[Records supplied — start]

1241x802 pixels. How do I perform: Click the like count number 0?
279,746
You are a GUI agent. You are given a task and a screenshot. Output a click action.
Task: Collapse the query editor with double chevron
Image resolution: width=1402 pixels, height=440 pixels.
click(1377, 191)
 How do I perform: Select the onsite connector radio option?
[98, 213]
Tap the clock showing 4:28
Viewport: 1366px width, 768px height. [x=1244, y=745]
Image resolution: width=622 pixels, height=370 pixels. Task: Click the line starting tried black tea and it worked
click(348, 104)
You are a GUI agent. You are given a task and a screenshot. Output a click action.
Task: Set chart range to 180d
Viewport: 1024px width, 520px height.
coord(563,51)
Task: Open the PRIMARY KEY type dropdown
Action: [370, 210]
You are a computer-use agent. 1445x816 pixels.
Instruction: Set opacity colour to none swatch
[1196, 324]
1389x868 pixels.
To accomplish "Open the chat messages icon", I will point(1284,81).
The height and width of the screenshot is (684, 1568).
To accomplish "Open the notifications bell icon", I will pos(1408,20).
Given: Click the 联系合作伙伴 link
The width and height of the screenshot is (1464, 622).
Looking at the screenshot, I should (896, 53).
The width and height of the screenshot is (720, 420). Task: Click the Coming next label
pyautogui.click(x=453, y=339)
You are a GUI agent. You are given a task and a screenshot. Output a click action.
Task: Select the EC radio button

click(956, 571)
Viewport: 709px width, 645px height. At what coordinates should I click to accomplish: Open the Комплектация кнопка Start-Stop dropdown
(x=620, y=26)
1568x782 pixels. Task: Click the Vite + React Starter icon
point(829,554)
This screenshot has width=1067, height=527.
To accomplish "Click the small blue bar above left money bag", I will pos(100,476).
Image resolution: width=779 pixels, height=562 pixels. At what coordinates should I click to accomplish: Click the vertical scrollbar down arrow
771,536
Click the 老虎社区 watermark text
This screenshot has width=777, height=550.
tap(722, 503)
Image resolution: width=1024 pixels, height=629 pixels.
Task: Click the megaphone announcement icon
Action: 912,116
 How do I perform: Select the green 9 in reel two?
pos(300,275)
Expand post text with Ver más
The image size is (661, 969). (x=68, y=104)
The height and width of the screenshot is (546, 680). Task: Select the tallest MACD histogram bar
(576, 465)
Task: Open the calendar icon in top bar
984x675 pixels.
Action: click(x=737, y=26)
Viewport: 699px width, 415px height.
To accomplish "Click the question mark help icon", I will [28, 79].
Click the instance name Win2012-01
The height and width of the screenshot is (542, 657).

[Records supplied — finish]

Requirement: Using the entries above, give back exactly the line containing "How do I perform: Select the green", the line containing "Viewport: 699px width, 415px height.", and every line between them, and nothing else.

Solution to this task:
 How do I perform: Select the green 9 in reel two?
pos(300,275)
Expand post text with Ver más
The image size is (661, 969). (x=68, y=104)
The height and width of the screenshot is (546, 680). Task: Select the tallest MACD histogram bar
(576, 465)
Task: Open the calendar icon in top bar
984x675 pixels.
Action: click(x=737, y=26)
Viewport: 699px width, 415px height.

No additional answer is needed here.